Copy out each of the records below word for word, keeping every line as it appears.
--- start DATA SHOWN ---
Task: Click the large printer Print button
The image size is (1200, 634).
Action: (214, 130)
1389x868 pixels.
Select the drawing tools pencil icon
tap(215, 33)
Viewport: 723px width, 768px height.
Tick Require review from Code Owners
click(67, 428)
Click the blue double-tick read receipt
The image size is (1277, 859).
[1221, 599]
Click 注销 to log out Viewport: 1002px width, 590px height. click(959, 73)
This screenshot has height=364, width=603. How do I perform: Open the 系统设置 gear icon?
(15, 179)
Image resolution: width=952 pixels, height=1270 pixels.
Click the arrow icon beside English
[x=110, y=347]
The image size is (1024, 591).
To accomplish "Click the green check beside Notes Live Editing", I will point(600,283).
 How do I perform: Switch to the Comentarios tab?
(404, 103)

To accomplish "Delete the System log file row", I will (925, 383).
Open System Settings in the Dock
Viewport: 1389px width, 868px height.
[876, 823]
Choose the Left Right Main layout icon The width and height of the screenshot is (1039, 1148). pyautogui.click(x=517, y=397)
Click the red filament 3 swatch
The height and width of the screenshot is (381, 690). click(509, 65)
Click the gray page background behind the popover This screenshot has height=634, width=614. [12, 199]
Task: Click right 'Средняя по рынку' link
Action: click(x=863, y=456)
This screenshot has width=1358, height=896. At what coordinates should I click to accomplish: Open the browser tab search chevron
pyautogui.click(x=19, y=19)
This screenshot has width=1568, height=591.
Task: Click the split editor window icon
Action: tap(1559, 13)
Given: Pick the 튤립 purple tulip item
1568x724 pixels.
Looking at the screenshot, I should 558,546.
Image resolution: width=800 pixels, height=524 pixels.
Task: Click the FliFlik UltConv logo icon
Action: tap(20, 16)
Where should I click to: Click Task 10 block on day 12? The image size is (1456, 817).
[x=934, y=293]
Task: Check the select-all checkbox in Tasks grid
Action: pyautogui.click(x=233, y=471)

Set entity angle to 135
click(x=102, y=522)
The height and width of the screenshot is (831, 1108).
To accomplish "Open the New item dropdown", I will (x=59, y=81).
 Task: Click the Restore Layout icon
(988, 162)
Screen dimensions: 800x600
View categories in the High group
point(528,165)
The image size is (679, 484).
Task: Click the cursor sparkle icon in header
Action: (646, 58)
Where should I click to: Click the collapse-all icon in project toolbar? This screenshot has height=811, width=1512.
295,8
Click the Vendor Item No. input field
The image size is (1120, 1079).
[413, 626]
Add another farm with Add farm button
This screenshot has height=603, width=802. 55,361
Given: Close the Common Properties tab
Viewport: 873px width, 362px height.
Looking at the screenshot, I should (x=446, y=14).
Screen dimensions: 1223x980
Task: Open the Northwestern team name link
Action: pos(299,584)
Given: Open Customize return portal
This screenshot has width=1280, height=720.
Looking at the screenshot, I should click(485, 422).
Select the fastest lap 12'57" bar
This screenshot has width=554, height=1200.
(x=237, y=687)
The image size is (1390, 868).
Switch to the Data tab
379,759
--- end DATA SHOWN ---
**EXPECTED ANSWER:**
Task: Click the large printer Print button
The image size is (1200, 634).
Action: (214, 130)
1389x868 pixels.
Select the drawing tools pencil icon
tap(215, 33)
Viewport: 723px width, 768px height.
Tick Require review from Code Owners
click(67, 428)
Click the blue double-tick read receipt
The image size is (1277, 859).
[1221, 599]
Click 注销 to log out Viewport: 1002px width, 590px height. click(959, 73)
This screenshot has height=364, width=603. How do I perform: Open the 系统设置 gear icon?
(15, 179)
Image resolution: width=952 pixels, height=1270 pixels.
Click the arrow icon beside English
[x=110, y=347]
The image size is (1024, 591).
To accomplish "Click the green check beside Notes Live Editing", I will point(600,283).
 How do I perform: Switch to the Comentarios tab?
(404, 103)

To accomplish "Delete the System log file row", I will (925, 383).
Open System Settings in the Dock
Viewport: 1389px width, 868px height.
[876, 823]
Choose the Left Right Main layout icon The width and height of the screenshot is (1039, 1148). pyautogui.click(x=517, y=397)
Click the red filament 3 swatch
The height and width of the screenshot is (381, 690). click(509, 65)
Click the gray page background behind the popover This screenshot has height=634, width=614. [12, 199]
Task: Click right 'Средняя по рынку' link
Action: click(x=863, y=456)
This screenshot has width=1358, height=896. At what coordinates should I click to accomplish: Open the browser tab search chevron
pyautogui.click(x=19, y=19)
This screenshot has width=1568, height=591.
Task: Click the split editor window icon
Action: tap(1559, 13)
Given: Pick the 튤립 purple tulip item
1568x724 pixels.
Looking at the screenshot, I should 558,546.
Image resolution: width=800 pixels, height=524 pixels.
Task: Click the FliFlik UltConv logo icon
Action: tap(20, 16)
Where should I click to: Click Task 10 block on day 12? The image size is (1456, 817).
[x=934, y=293]
Task: Check the select-all checkbox in Tasks grid
Action: pyautogui.click(x=233, y=471)

Set entity angle to 135
click(x=102, y=522)
The height and width of the screenshot is (831, 1108).
To accomplish "Open the New item dropdown", I will (x=59, y=81).
 Task: Click the Restore Layout icon
(988, 162)
Screen dimensions: 800x600
View categories in the High group
point(528,165)
The image size is (679, 484).
Task: Click the cursor sparkle icon in header
Action: (646, 58)
Where should I click to: Click the collapse-all icon in project toolbar? This screenshot has height=811, width=1512.
295,8
Click the Vendor Item No. input field
The image size is (1120, 1079).
[413, 626]
Add another farm with Add farm button
This screenshot has height=603, width=802. 55,361
Given: Close the Common Properties tab
Viewport: 873px width, 362px height.
Looking at the screenshot, I should (x=446, y=14).
Screen dimensions: 1223x980
Task: Open the Northwestern team name link
Action: pos(299,584)
Given: Open Customize return portal
This screenshot has width=1280, height=720.
Looking at the screenshot, I should click(485, 422).
Select the fastest lap 12'57" bar
This screenshot has width=554, height=1200.
(x=237, y=687)
The image size is (1390, 868).
Switch to the Data tab
379,759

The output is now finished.